To make the curved graph, Yu made single hexagonal atomic layers of boron nitride, another 2D material, in atomic increments, then stamped the graph over it. Using a focused ion beam, Han cut a disk of material and used an electron microscope to image the atomic structure to see where the individual graphene layers were.
Subsequently, the team developed a series of equations and simulations to calculate the bending stiffness based on the shape of the graphene bend.
By draping multiple layers of graphene over a single-to-five-atom step, the researchers created a controlled and precise method to measure how the material bends over the step in various configurations.
There are two types of forces involved in bending graphene, "said Pinshane Huang, Professor of Materials Science and Engineering and study author." Adhesion or the attraction of atoms on the surface attempts to pull the material down , The stiffer the material, the more it will try to jump up again to resist its adhesion.
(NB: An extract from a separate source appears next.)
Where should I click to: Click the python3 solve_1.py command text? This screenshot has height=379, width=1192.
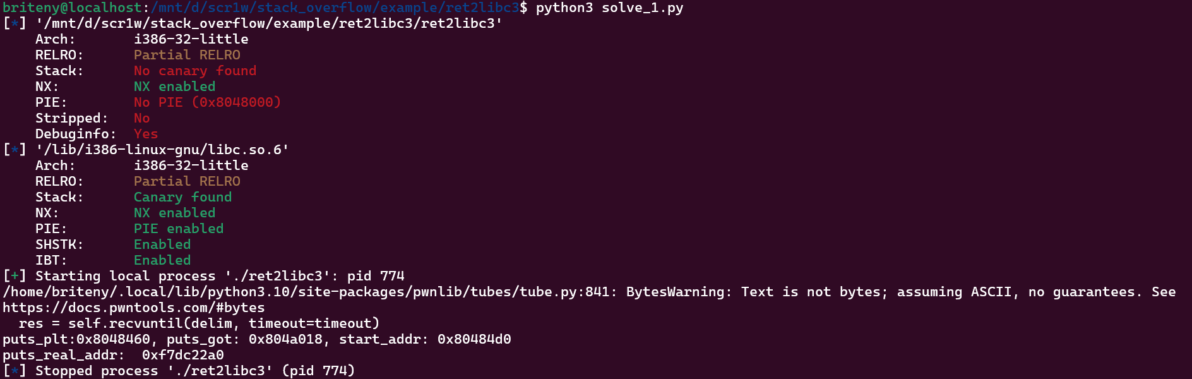(x=609, y=8)

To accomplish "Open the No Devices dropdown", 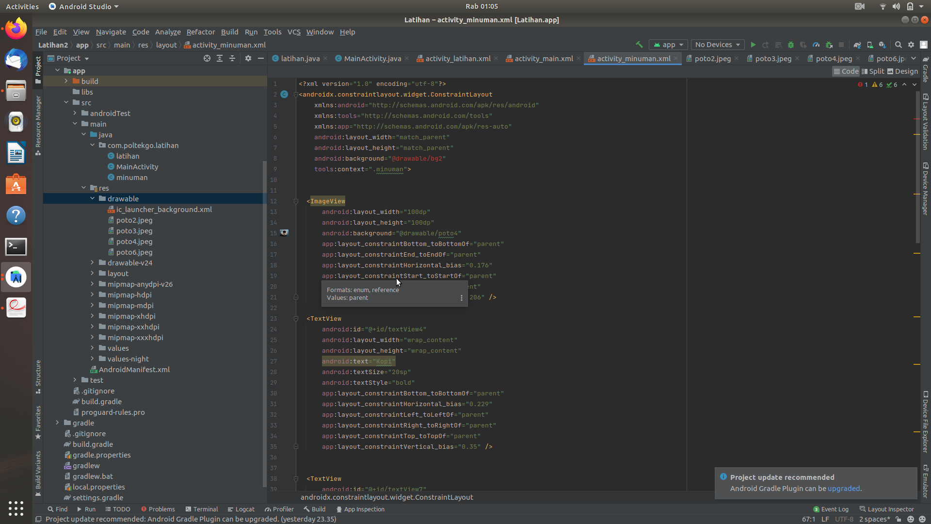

The form in which the graphene takes the atomic steps "encodes all information about the stiffness of the material."
The study systematically controlled exactly how much the material flexed and how the properties of the graphene changed.
"As we studied graphene that was bent in varying amounts, we could see the transition from one regime to another, from rigid to flexible, and from sheet to sheet," said the professor of engineering and engineering, Elif Ertekin, who led the part of computer modeling research. "We built models on an atomic scale to show that it could cause the layers to slip over each other, and when we had that idea, we could confirm the slip between each layer using the electron microscope."  The new results have implications for the development of machines that are small and flexible enough to interact with cells or biological material.
"Cells can change their shape and react to their environment, and if we want to move towards microrobots or systems that have the capabilities of biological systems, we need electronic systems that can change their shape and are also very soft" said van der Zande. "By exploiting the interlayer slip, we have shown that graphene can be orders of magnitude softer than traditional materials of the same thickness."
Graphene is both 3-D and 2-D
Edmund Han et al., Ultrasoft-Mediated Bending in Multilayer Graphene, Nature Materials (2019). DOI: 10.1038 / s41563-019-0529-7
Graphene: The more you bend it, the softer it gets (2019, 14th November)
retrieved on November 14, 2019
This document is subject to copyright. Apart from any fair dealings for the purpose of private learning or research, no
Part may be reproduced without written permission. The content is for informational purposes only.